Give back the data in full. Leave nothing out.
:: Supplied records ::
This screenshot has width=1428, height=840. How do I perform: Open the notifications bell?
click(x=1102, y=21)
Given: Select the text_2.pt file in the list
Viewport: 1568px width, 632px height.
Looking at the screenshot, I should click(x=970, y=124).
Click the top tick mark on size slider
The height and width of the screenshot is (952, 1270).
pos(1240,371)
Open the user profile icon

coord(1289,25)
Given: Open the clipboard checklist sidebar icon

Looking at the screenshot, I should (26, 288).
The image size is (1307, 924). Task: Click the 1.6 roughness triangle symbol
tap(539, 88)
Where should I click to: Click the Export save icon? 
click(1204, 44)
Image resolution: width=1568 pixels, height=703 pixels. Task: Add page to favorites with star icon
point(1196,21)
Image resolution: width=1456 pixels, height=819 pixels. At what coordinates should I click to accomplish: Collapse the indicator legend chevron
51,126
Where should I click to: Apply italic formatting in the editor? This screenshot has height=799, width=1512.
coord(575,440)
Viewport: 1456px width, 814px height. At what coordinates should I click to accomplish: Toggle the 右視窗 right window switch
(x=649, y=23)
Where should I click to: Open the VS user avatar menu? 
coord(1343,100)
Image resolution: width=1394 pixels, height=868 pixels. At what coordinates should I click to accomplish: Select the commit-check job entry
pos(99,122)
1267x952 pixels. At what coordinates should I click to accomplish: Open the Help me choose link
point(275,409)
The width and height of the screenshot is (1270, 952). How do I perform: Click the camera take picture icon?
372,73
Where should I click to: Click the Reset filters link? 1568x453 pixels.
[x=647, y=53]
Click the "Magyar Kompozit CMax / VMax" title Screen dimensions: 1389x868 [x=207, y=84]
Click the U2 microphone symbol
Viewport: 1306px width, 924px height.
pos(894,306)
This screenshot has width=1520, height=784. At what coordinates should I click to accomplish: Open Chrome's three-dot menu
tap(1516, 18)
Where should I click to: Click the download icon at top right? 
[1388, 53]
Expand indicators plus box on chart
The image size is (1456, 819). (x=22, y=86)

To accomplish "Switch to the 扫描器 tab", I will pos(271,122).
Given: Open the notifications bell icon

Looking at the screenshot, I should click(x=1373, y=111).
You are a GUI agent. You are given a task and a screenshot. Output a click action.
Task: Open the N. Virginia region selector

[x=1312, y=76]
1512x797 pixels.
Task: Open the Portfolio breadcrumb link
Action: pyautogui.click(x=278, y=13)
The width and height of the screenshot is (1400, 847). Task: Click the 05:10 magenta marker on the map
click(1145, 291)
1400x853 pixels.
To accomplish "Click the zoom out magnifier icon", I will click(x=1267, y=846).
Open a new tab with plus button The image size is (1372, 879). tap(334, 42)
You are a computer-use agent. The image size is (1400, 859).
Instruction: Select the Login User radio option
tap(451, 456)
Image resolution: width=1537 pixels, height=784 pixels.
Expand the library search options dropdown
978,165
:::
Answer to this task:
This screenshot has width=1428, height=840. How do I perform: Open the notifications bell?
click(x=1102, y=21)
Given: Select the text_2.pt file in the list
Viewport: 1568px width, 632px height.
Looking at the screenshot, I should click(x=970, y=124).
Click the top tick mark on size slider
The height and width of the screenshot is (952, 1270).
pos(1240,371)
Open the user profile icon

coord(1289,25)
Given: Open the clipboard checklist sidebar icon

Looking at the screenshot, I should (26, 288).
The image size is (1307, 924). Task: Click the 1.6 roughness triangle symbol
tap(539, 88)
Where should I click to: Click the Export save icon? 
click(1204, 44)
Image resolution: width=1568 pixels, height=703 pixels. Task: Add page to favorites with star icon
point(1196,21)
Image resolution: width=1456 pixels, height=819 pixels. At what coordinates should I click to accomplish: Collapse the indicator legend chevron
51,126
Where should I click to: Apply italic formatting in the editor? This screenshot has height=799, width=1512.
coord(575,440)
Viewport: 1456px width, 814px height. At what coordinates should I click to accomplish: Toggle the 右視窗 right window switch
(x=649, y=23)
Where should I click to: Open the VS user avatar menu? 
coord(1343,100)
Image resolution: width=1394 pixels, height=868 pixels. At what coordinates should I click to accomplish: Select the commit-check job entry
pos(99,122)
1267x952 pixels. At what coordinates should I click to accomplish: Open the Help me choose link
point(275,409)
The width and height of the screenshot is (1270, 952). How do I perform: Click the camera take picture icon?
372,73
Where should I click to: Click the Reset filters link? 1568x453 pixels.
[x=647, y=53]
Click the "Magyar Kompozit CMax / VMax" title Screen dimensions: 1389x868 [x=207, y=84]
Click the U2 microphone symbol
Viewport: 1306px width, 924px height.
pos(894,306)
This screenshot has width=1520, height=784. At what coordinates should I click to accomplish: Open Chrome's three-dot menu
tap(1516, 18)
Where should I click to: Click the download icon at top right? 
[1388, 53]
Expand indicators plus box on chart
The image size is (1456, 819). (x=22, y=86)

To accomplish "Switch to the 扫描器 tab", I will pos(271,122).
Given: Open the notifications bell icon

Looking at the screenshot, I should click(x=1373, y=111).
You are a GUI agent. You are given a task and a screenshot. Output a click action.
Task: Open the N. Virginia region selector

[x=1312, y=76]
1512x797 pixels.
Task: Open the Portfolio breadcrumb link
Action: pyautogui.click(x=278, y=13)
The width and height of the screenshot is (1400, 847). Task: Click the 05:10 magenta marker on the map
click(1145, 291)
1400x853 pixels.
To accomplish "Click the zoom out magnifier icon", I will click(x=1267, y=846).
Open a new tab with plus button The image size is (1372, 879). tap(334, 42)
You are a computer-use agent. The image size is (1400, 859).
Instruction: Select the Login User radio option
tap(451, 456)
Image resolution: width=1537 pixels, height=784 pixels.
Expand the library search options dropdown
978,165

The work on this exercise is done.